Around 3 weeks ago security researcher Andrew Rollins revealed a massive flaw in a wide range of Netgear routers, which would allow an attacker to inject arbitrary commands to the router which are then executed by the system, allowing hackers to easily turn your router into part of a bot net.
At the time the Department of Homeland Security’s CERT urged Netgear router users (one of the most popular in use) to stop using the devices, saying:
“Exploiting this vulnerability is trivial. Users who have the option of doing so should strongly consider discontinuing use of affected devices until a fix is made available.”
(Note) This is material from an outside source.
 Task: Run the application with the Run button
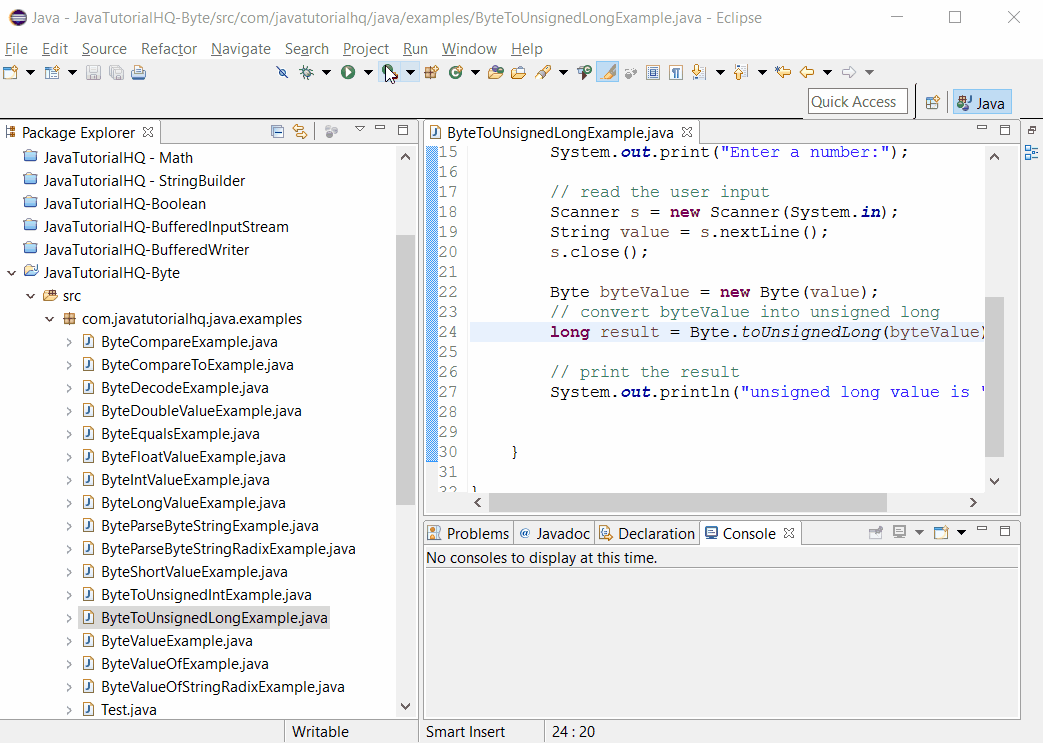(x=346, y=72)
Netgear confirmed that 11 of its router models (R6250, R6400, R6700, R6900, R7000, R7100LG, R7300DST, R7900, R8000, D6220, and D64000) were affected, and have now released certified patches for the R6250, R6400, R7000, and R8000 with beta patches which are not guaranteed to work available for the others.
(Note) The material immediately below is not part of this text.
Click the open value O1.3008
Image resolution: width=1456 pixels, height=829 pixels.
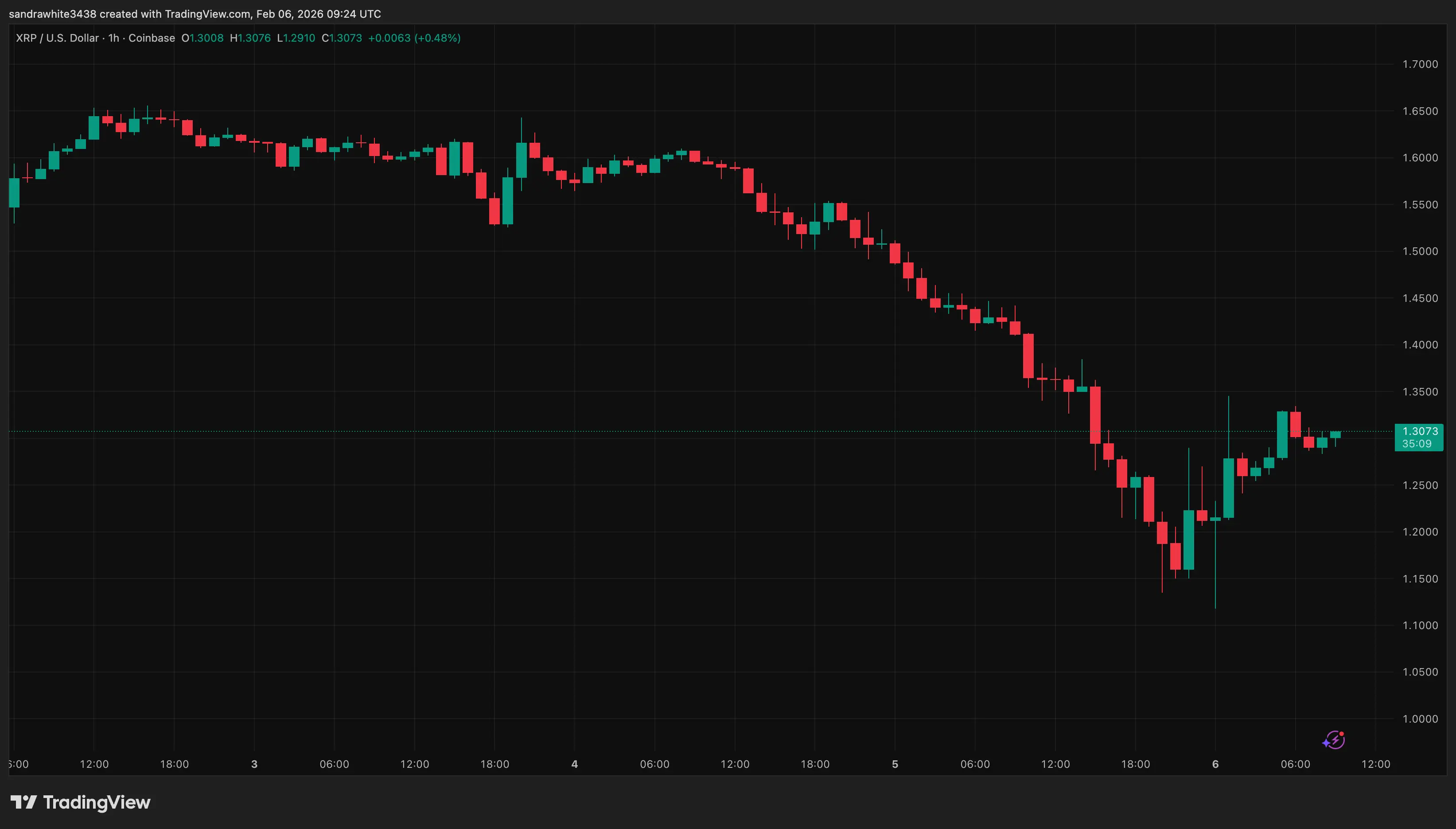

Unfortunately Netgear is not able to push out fixes to the routers directly, meaning users need to download the firmware and install it directly, meaning for many the flaw will go unfixed.
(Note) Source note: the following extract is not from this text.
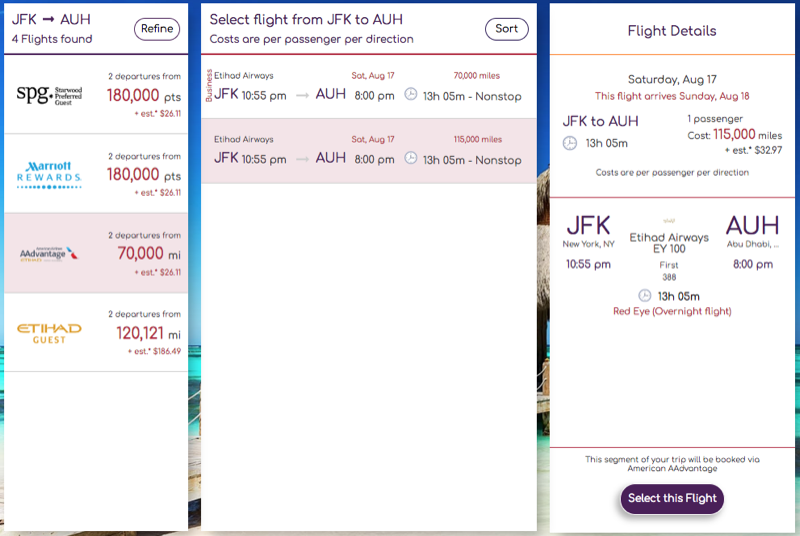
Task: Click the clock icon on 115,000 miles flight
Action: 411,158
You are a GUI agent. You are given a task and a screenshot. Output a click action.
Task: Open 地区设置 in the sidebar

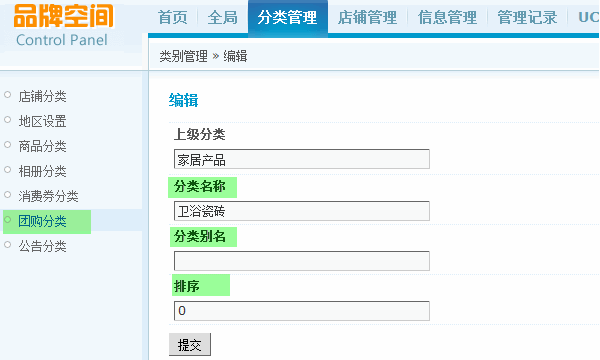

“It’s got to get to the level that it’s simple in terms of notification and procedure to upgrade for users, otherwise we end up with the problem we have,” says Morey Haber, vice president of technology at the security firm BeyondTrust. “There are many devices that are out there that are complex and not easy to update and people don’t even know it.”
Affected users should look for the fix here, and as a holiday service if you have family or friends also using netgear routers urge them to check if they are affected and install the fix also.